━━ DATA RECORDS

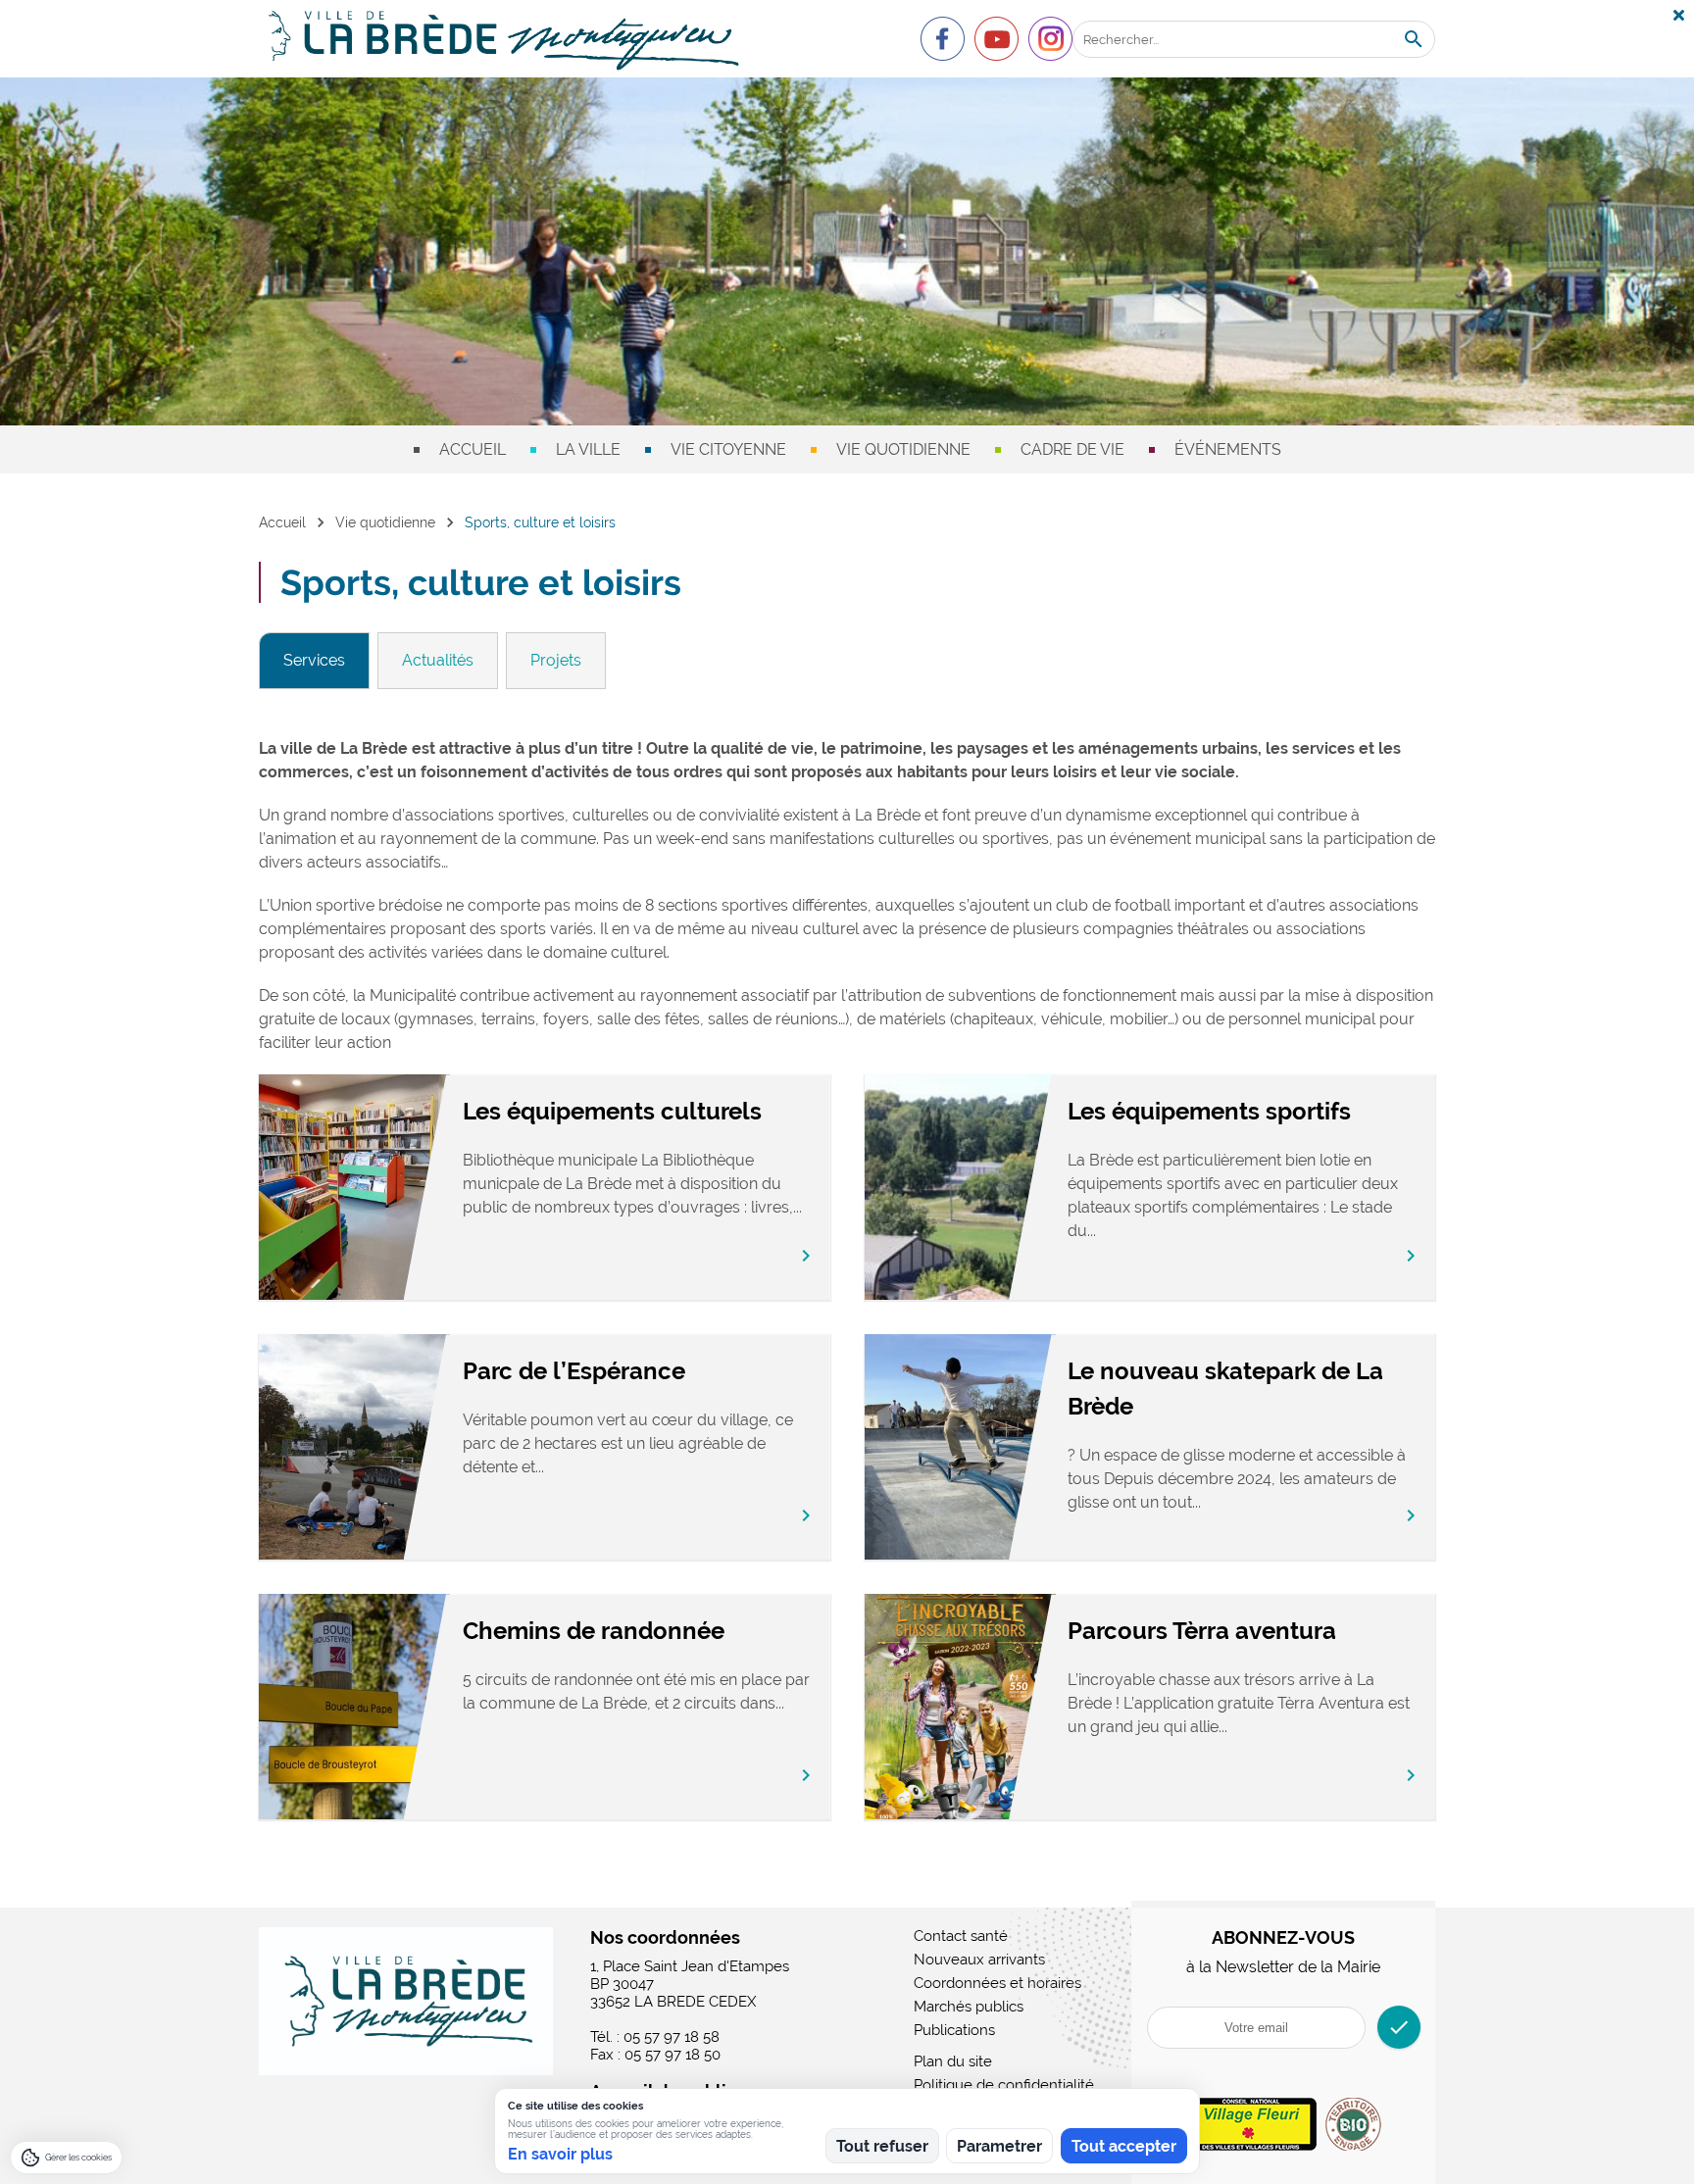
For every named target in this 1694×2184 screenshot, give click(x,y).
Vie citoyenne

━━━━
━━ DATA RECORDS

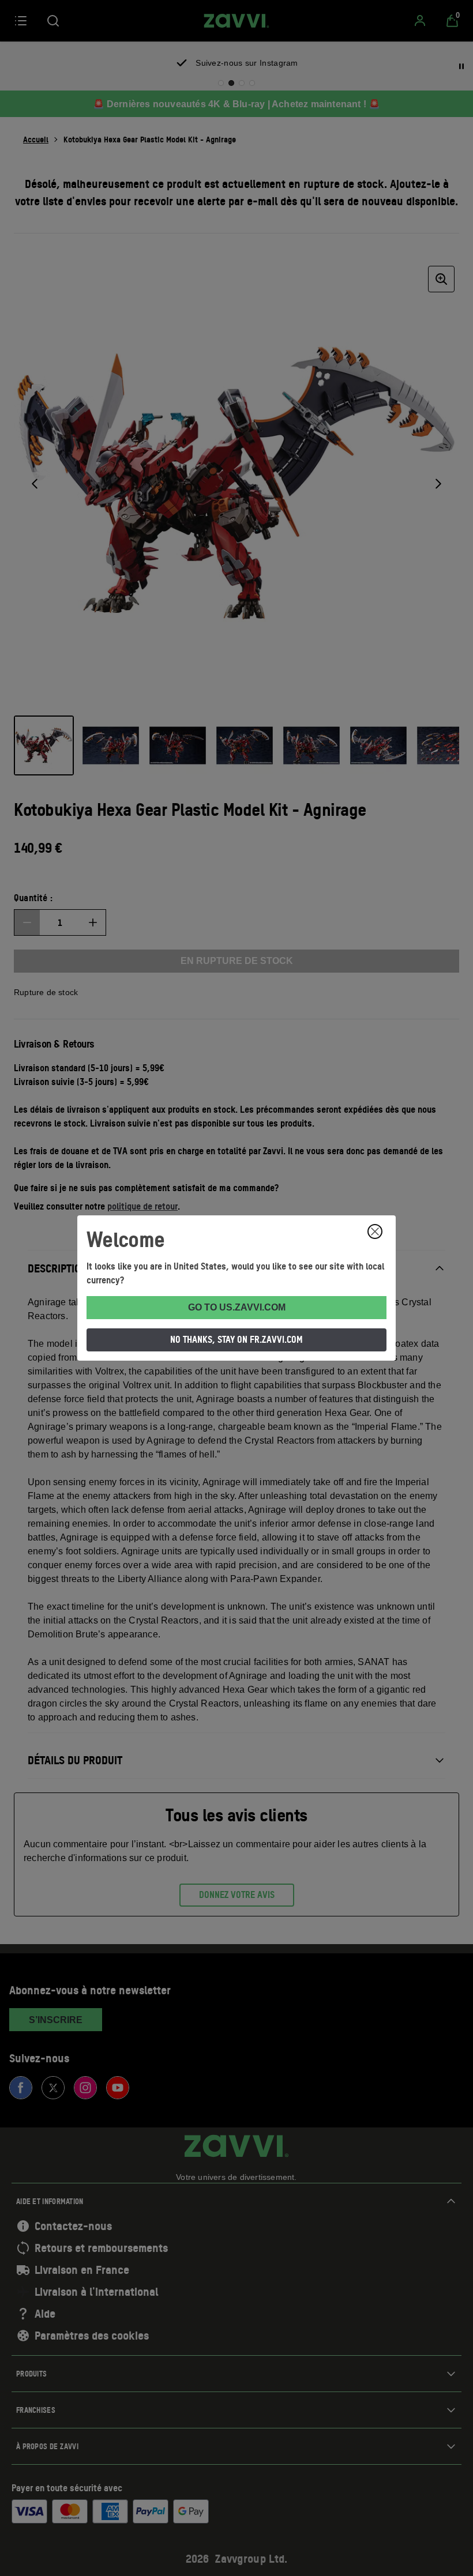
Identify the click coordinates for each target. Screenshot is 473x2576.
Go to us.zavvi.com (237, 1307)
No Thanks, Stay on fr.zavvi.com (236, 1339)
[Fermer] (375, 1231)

━━━━

=== TASK DIRECTIONS ===
Wherever the word "click" appears in the entries above, copy that whole line.

=== ANSWER TO THIS PROBLEM ===
For every named target in this 1694×2184 screenshot, give click(x,y).
Identify the click coordinates for each target. Screenshot is 473x2576.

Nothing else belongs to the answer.